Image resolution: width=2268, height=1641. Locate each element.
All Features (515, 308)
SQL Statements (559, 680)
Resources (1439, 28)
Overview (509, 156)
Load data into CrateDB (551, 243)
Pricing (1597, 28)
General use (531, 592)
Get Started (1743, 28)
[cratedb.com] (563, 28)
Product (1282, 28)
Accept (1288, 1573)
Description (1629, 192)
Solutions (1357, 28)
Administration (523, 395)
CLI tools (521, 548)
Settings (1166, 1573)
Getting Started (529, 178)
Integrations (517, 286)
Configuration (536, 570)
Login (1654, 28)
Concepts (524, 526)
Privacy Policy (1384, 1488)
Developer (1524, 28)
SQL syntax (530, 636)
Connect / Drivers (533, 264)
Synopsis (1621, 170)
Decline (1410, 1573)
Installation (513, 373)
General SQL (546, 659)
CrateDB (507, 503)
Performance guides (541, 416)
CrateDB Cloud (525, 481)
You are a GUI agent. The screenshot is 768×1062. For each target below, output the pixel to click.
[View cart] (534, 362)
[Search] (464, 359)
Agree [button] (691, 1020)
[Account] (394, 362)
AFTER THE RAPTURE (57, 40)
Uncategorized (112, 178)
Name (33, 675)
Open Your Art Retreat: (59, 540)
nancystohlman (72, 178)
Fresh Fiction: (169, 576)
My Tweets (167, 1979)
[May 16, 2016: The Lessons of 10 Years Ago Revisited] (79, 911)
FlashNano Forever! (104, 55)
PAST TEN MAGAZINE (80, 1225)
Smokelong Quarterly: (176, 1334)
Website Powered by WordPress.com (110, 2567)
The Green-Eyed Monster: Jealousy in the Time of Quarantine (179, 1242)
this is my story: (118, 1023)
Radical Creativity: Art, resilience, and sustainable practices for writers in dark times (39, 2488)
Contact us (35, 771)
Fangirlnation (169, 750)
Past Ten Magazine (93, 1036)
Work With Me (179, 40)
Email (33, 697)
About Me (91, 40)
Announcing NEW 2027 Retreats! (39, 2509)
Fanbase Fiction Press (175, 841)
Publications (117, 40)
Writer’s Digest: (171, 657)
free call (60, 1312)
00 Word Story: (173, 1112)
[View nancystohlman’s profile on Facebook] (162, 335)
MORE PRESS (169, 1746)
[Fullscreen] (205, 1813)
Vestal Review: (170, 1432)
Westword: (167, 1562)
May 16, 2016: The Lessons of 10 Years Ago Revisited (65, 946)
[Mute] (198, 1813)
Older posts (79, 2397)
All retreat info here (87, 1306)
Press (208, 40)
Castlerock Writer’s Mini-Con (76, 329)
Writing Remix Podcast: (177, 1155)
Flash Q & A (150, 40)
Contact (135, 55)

Exercise – Could you copy each line in the listing above that includes the word "Lessons"?

Response to the task –
[May 16, 2016: The Lessons of 10 Years Ago Revisited] (79, 911)
May 16, 2016: The Lessons of 10 Years Ago Revisited (65, 946)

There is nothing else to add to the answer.